Helen H. Lu, a biomedical engineer, and Tanya Zelevinsky, a physicist, have received the Presidential Early Career Award for Scientists and Engineers, which honors extraordinary achievements by scholars at the outset of their careers.
“These gifted young scientists and engineers represent the best in our country,” said President Barack Obama in announcing the awards to Lu, Zelevinsky, and 98 other scholars on July 9. “With their talent, creativity, and dedication, I am confident that they will lead their fields in new breakthroughs and discoveries and help us use science and technology to lift up our nation and our world.”

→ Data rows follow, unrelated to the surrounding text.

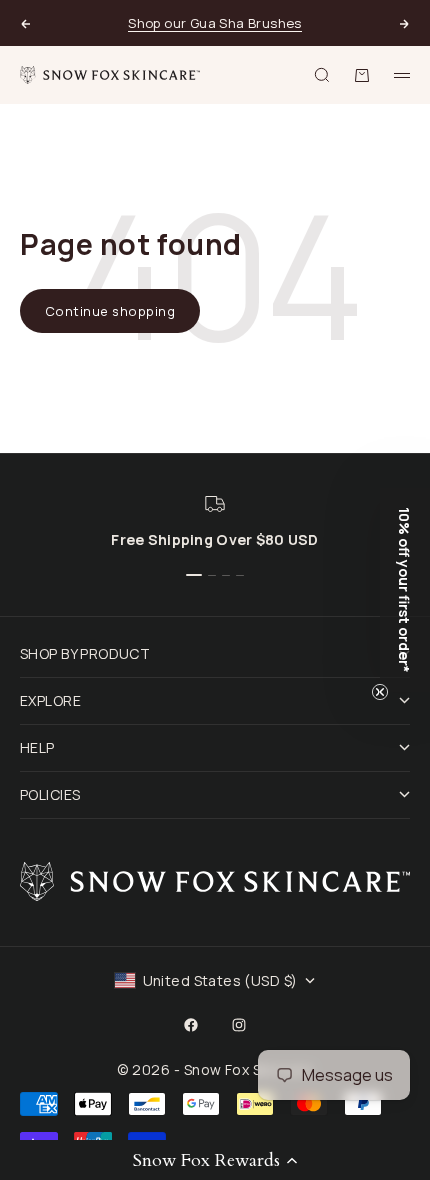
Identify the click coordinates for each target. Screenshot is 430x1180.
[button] (215, 1160)
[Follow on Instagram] (239, 1025)
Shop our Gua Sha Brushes (214, 23)
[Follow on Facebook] (191, 1025)
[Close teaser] (380, 692)
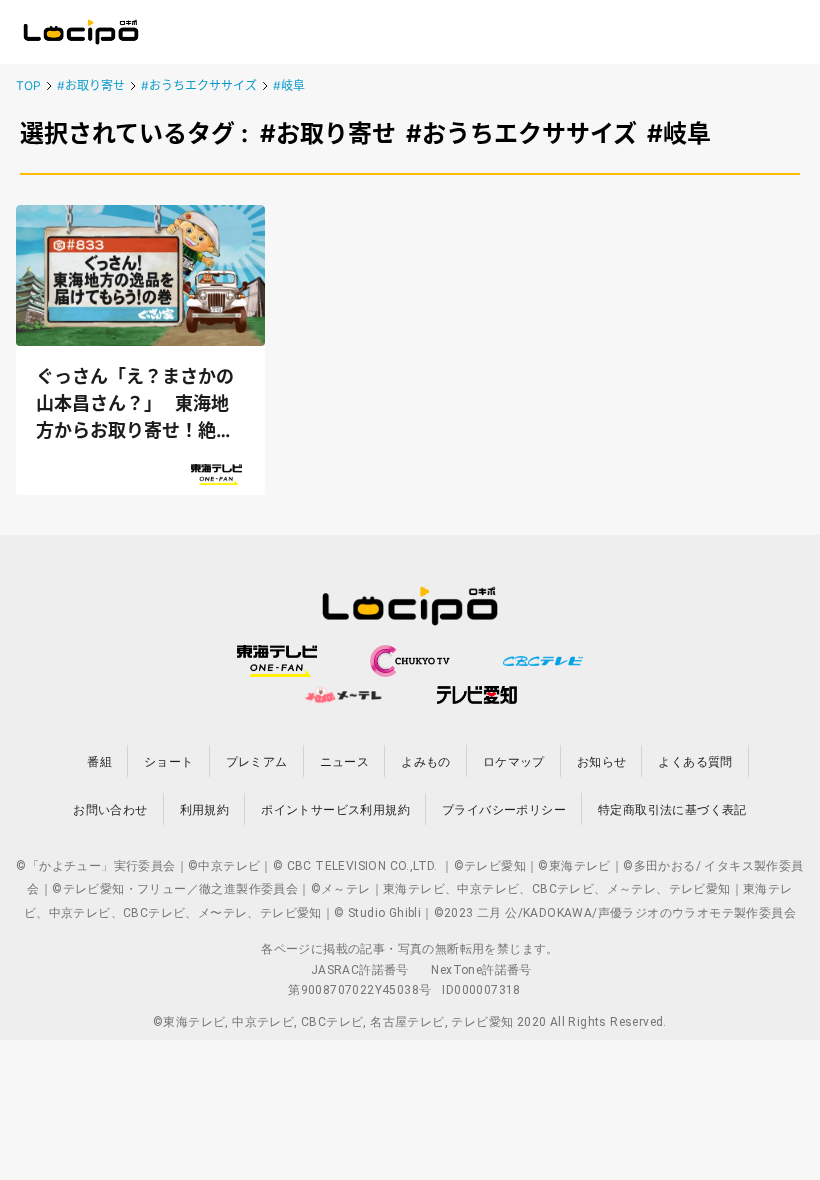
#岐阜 (289, 85)
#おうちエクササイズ (199, 85)
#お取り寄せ (91, 85)
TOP (28, 85)
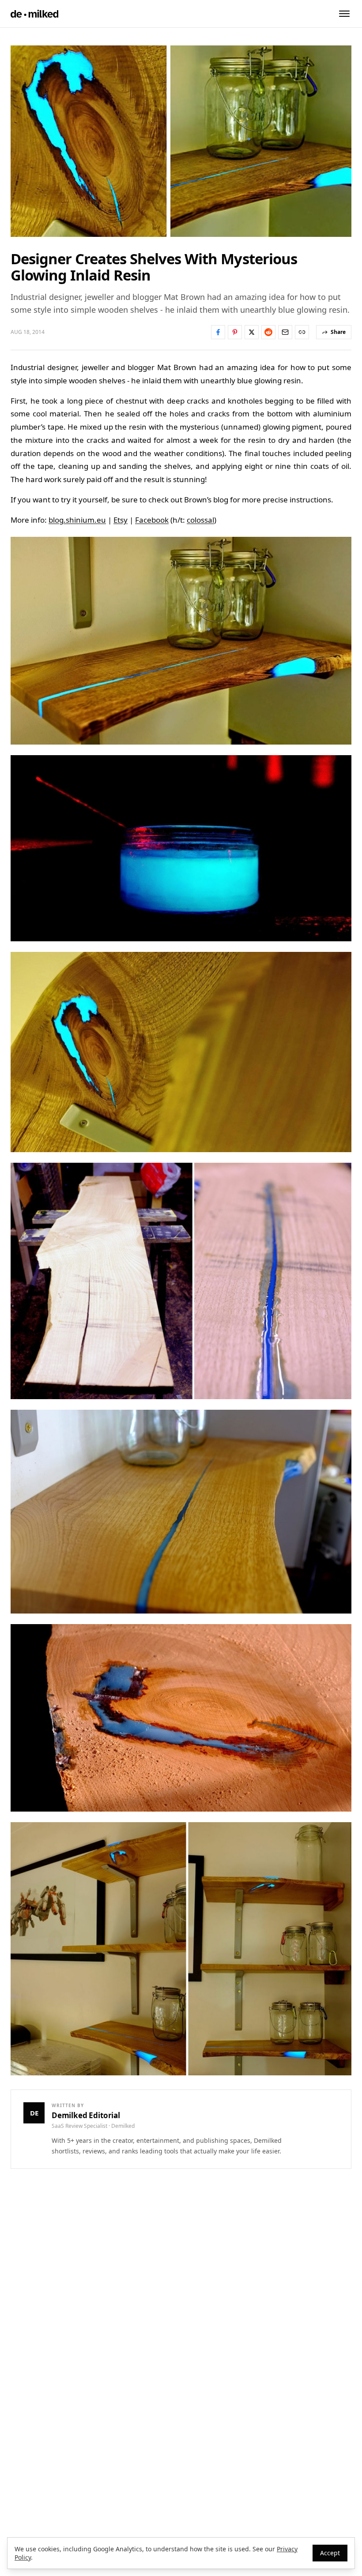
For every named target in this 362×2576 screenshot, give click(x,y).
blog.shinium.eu (77, 520)
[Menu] (344, 14)
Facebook (152, 520)
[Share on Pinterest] (235, 332)
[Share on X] (252, 332)
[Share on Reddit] (268, 332)
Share (338, 332)
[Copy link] (302, 332)
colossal (200, 520)
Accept (330, 2553)
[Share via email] (285, 332)
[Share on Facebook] (218, 332)
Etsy (120, 520)
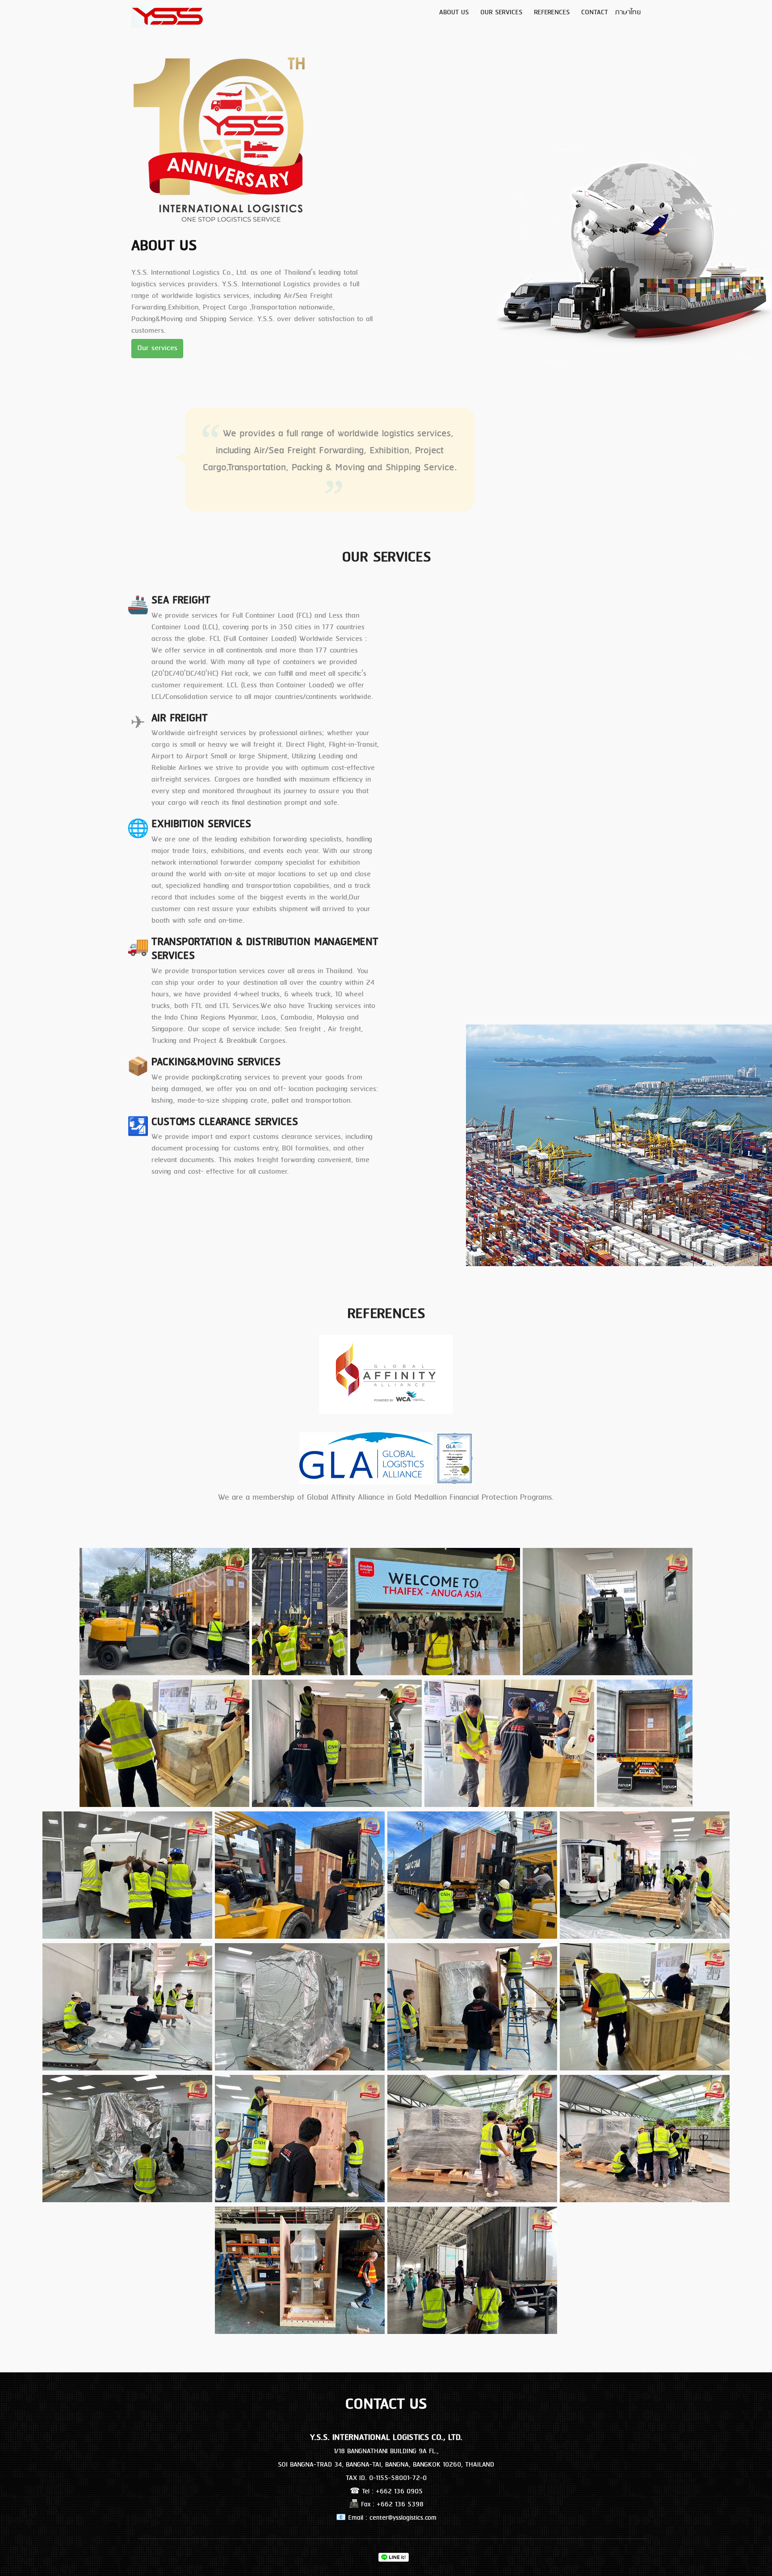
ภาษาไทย (628, 12)
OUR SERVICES (501, 12)
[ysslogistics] (386, 1374)
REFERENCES (552, 12)
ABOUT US (454, 12)
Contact (594, 12)
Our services (157, 348)
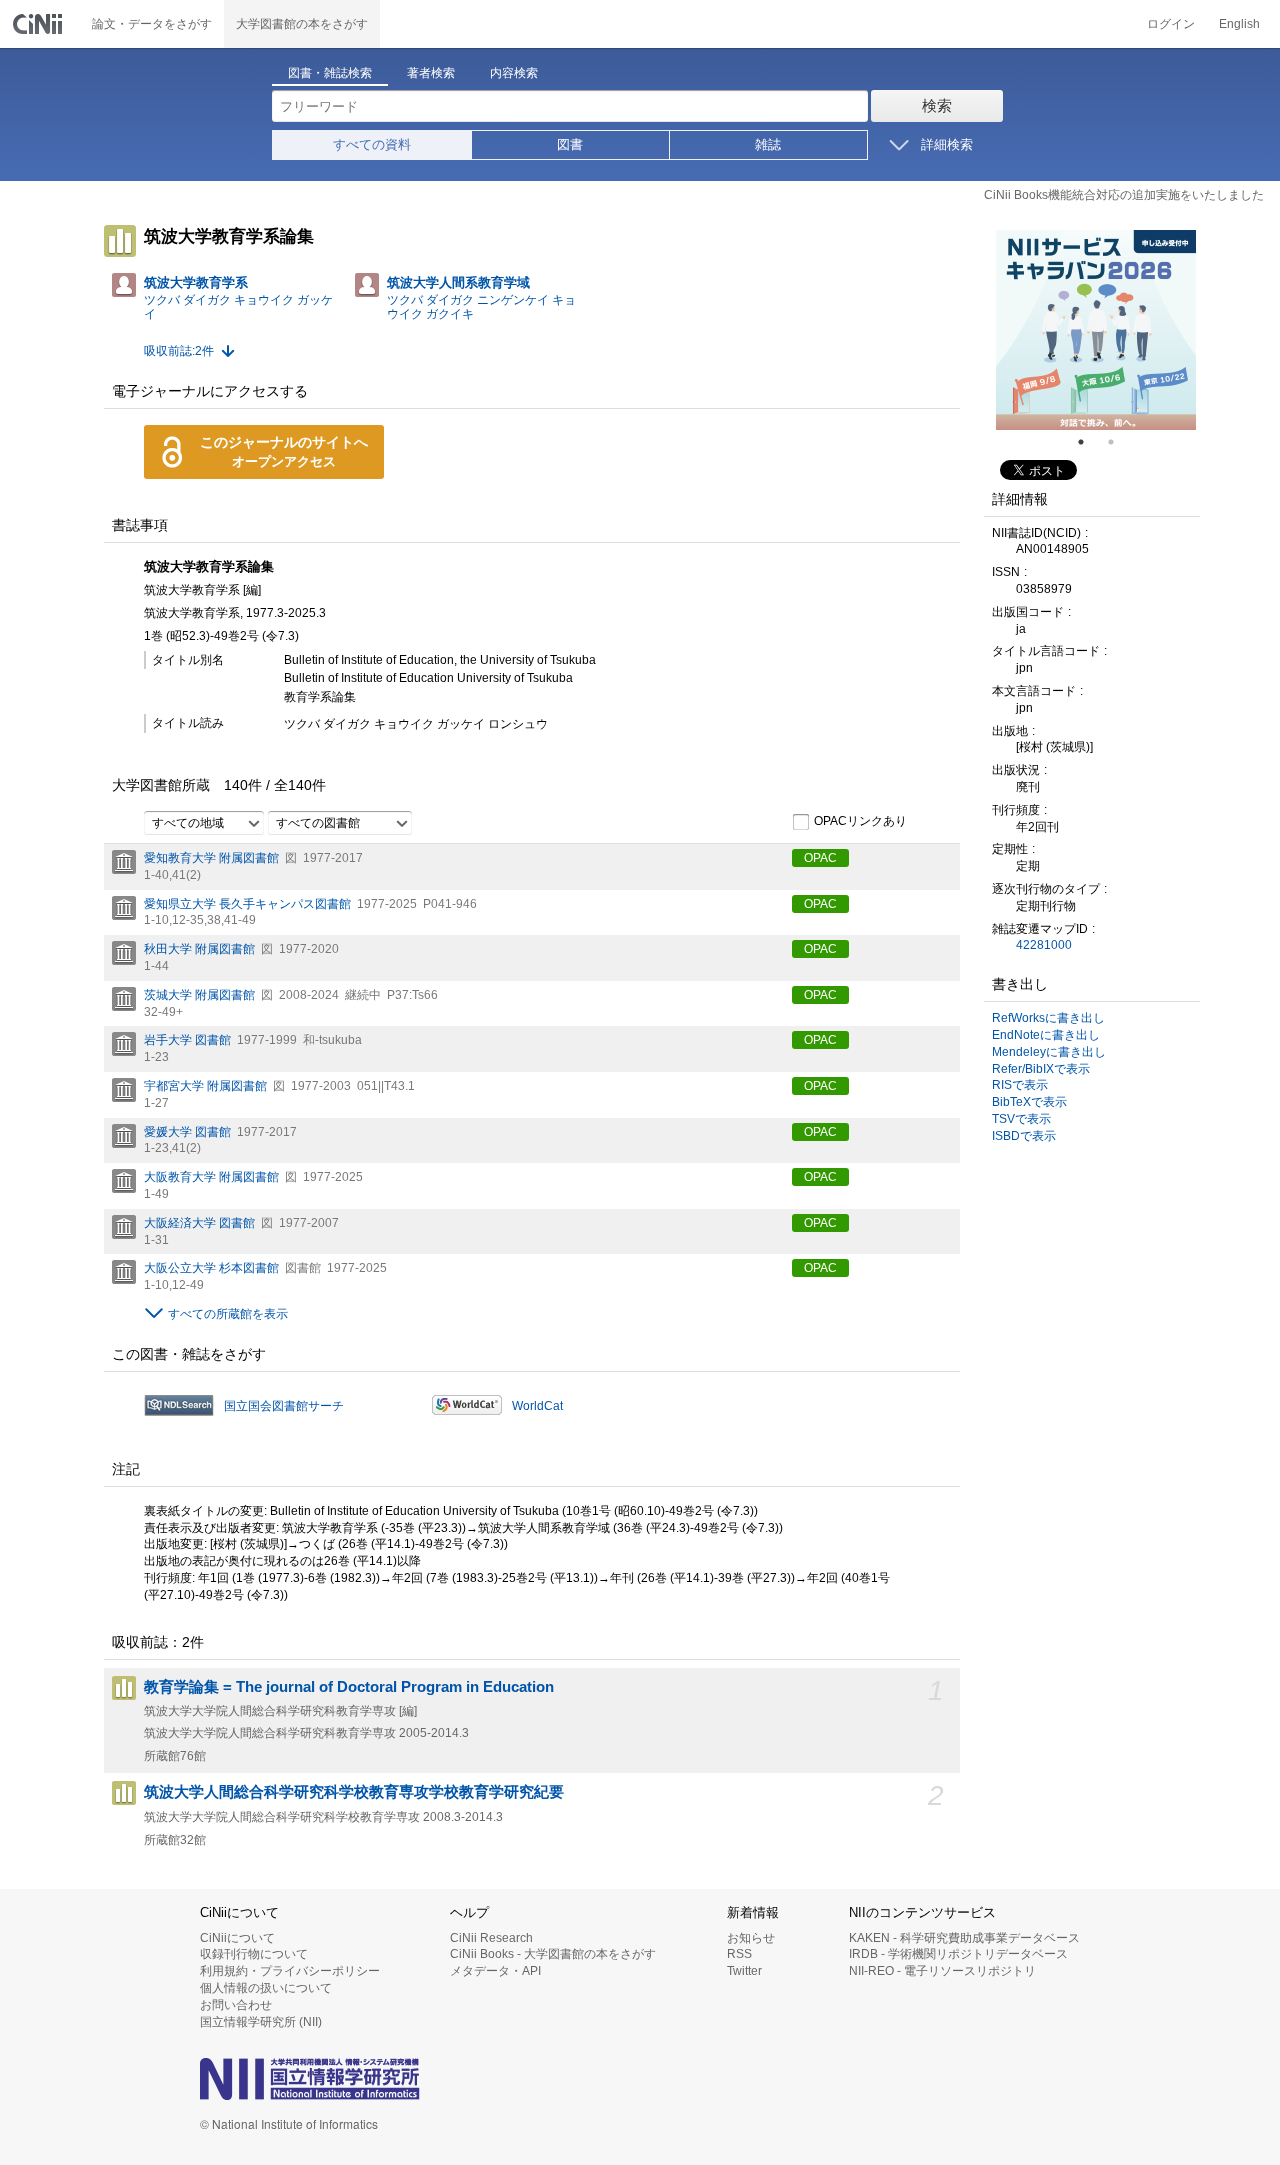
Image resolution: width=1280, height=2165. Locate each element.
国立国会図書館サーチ (284, 1406)
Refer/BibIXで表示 (1041, 1069)
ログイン (1171, 24)
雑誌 (768, 144)
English (1239, 24)
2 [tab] (1119, 442)
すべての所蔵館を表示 (228, 1314)
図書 (570, 144)
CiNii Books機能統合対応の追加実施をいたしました (1124, 195)
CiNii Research (491, 1938)
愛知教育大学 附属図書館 (211, 858)
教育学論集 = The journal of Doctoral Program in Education (349, 1687)
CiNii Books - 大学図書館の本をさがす (553, 1954)
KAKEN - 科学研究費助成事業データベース (964, 1938)
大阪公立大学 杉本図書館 (211, 1268)
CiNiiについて (237, 1938)
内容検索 (514, 73)
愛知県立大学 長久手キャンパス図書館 (247, 904)
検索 (937, 105)
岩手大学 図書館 (187, 1040)
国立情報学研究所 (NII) (261, 2022)
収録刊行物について (254, 1954)
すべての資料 (372, 144)
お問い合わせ (236, 2005)
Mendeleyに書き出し (1049, 1052)
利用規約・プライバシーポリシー (290, 1971)
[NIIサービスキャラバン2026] (1096, 330)
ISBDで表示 (1024, 1136)
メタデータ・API (495, 1971)
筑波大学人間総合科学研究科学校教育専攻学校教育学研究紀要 (354, 1792)
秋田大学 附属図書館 (199, 949)
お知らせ (751, 1938)
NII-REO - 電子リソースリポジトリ (942, 1971)
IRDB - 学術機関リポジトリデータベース (958, 1954)
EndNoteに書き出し (1046, 1035)
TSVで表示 (1021, 1119)
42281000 (1044, 945)
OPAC (820, 858)
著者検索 (431, 73)
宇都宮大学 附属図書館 (205, 1086)
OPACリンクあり (860, 821)
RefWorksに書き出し (1048, 1018)
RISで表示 (1020, 1085)
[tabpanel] (1096, 330)
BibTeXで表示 (1029, 1102)
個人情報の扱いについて (266, 1988)
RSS (739, 1954)
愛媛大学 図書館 (187, 1132)
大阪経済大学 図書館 (199, 1223)
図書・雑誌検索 (330, 73)
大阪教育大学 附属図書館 (211, 1177)
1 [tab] (1089, 442)
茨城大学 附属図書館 (199, 995)
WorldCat (537, 1406)
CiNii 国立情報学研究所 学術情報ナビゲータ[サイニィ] (40, 24)
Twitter (744, 1971)
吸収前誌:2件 (179, 351)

Lu and Zelevinsky will be honored at a White House ceremony this fall. They each will receive a research grant as part of their award; the size of each grant has not yet been announced.
Lu, an associate professor at the Fu Foundation School of Engineering and Applied Science, studies how adult stem cells can be grown into soft tissues to fortify those damaged by sports injuries and arthritis. “This issue is becoming extremely critical as the population ages and strives to remain physically active,” she says. “Our bodies were not designed to last 100 years.” In her laboratory, Lu is generating soft tissues, such as tendons and ligaments, that can replace damaged portions of a knee, shoulder, or hip.
Zelevinsky, who is an assistant professor, hopes to use her new grant to establish Columbia’s first laboratory for ultracold atoms. “These atoms move around very slowly and are very accessible to precise measurements,” says Zelevinsky.
Her team will use lasers to chill atoms and molecules to 273 degrees below zero Celsius and trap them in an optical lattice, which allows researchers to observe them as if they’ve been completely isolated from their environment. Zelevinsky then hopes to be able to answer questions about the fundamental laws of nature, including whether the ratio of an electron’s mass to a proton’s mass is constant over time.